### PROBLEM STATEMENT
Retype the data exactly, from its first line to the line containing "Team (339, 2449)", including both, and skip any picture.

SUPPLIED ENTRIES START

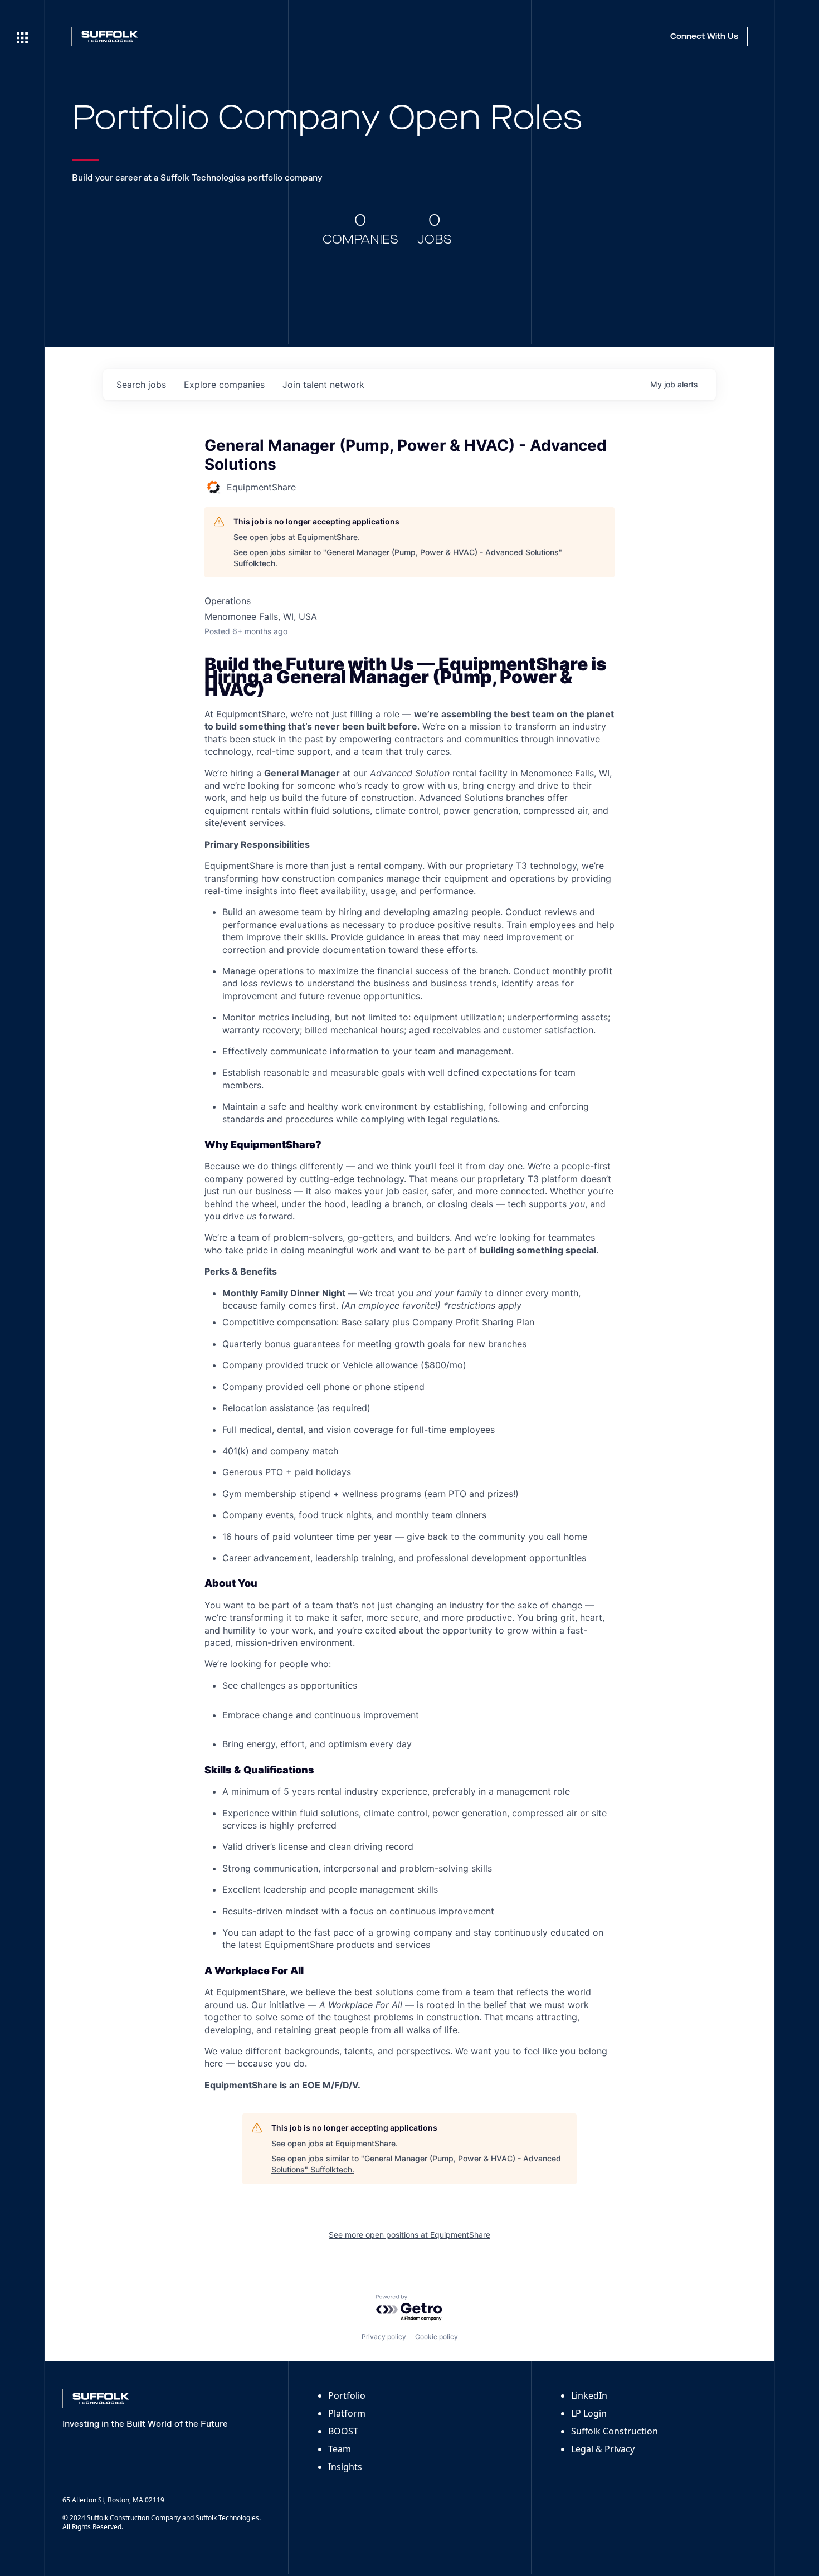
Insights (345, 2467)
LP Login (589, 2413)
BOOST (343, 2431)
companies (224, 384)
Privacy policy (384, 2336)
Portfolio (346, 2395)
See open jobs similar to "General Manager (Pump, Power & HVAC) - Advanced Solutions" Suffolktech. (397, 557)
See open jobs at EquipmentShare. (296, 537)
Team (339, 2449)
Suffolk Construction (614, 2431)
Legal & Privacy (603, 2449)
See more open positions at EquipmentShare (409, 2234)
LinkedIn (589, 2395)
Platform (346, 2413)
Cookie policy (436, 2336)
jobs (141, 384)
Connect (704, 37)
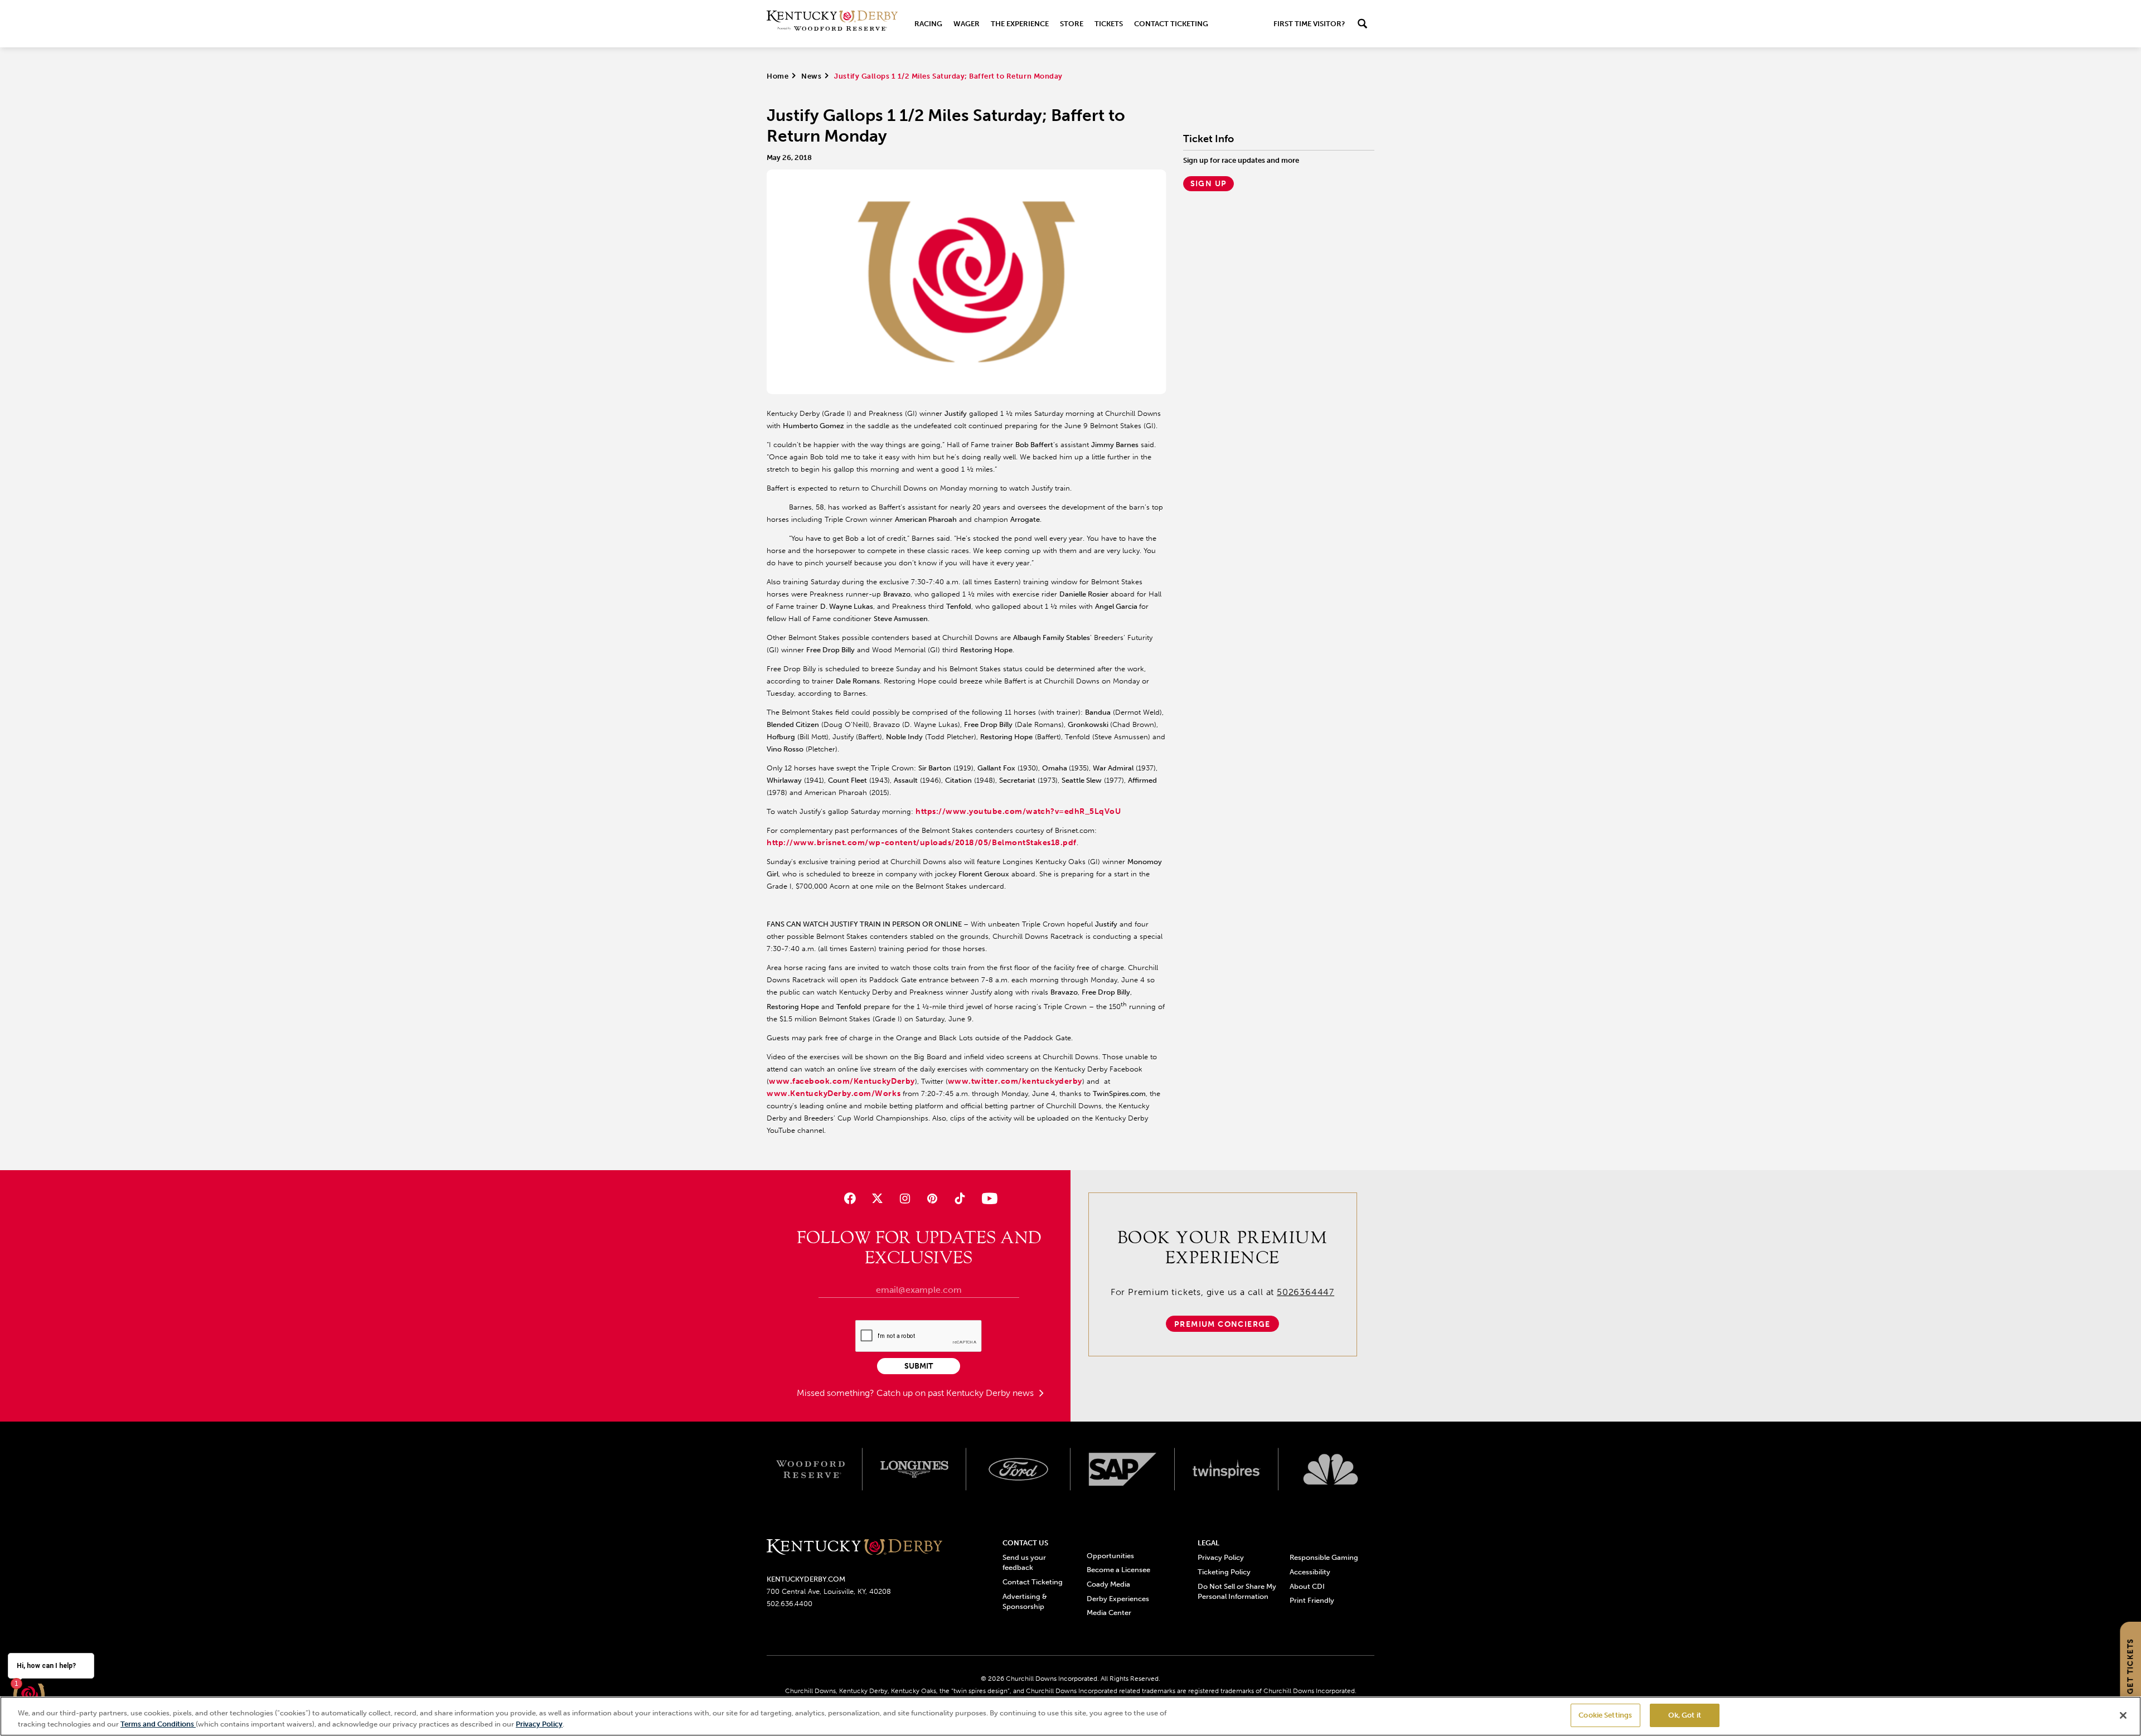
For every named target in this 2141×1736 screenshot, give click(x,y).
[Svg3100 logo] (1331, 1469)
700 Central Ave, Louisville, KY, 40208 (829, 1591)
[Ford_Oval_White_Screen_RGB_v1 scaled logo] (1018, 1469)
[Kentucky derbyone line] (854, 1547)
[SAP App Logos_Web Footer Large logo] (1123, 1469)
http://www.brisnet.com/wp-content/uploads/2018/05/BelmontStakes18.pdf (922, 842)
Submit (918, 1366)
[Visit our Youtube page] (987, 1198)
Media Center (1109, 1612)
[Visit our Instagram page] (905, 1198)
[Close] (2123, 1715)
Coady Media (1108, 1584)
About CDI (1307, 1586)
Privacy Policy (1221, 1557)
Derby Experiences (1118, 1598)
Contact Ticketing (1171, 24)
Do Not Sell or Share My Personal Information (1237, 1591)
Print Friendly (1312, 1600)
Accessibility (1310, 1572)
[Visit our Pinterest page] (932, 1198)
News (811, 76)
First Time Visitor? (1309, 24)
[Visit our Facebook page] (849, 1198)
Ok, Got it (1684, 1715)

SUPPLIED ENTRIES END

### EXERCISE ANSWER
Insights (345, 2467)
LP Login (589, 2413)
BOOST (343, 2431)
companies (224, 384)
Privacy policy (384, 2336)
Portfolio (346, 2395)
See open jobs similar to "General Manager (Pump, Power & HVAC) - Advanced Solutions" Suffolktech. (397, 557)
See open jobs at EquipmentShare. (296, 537)
Team (339, 2449)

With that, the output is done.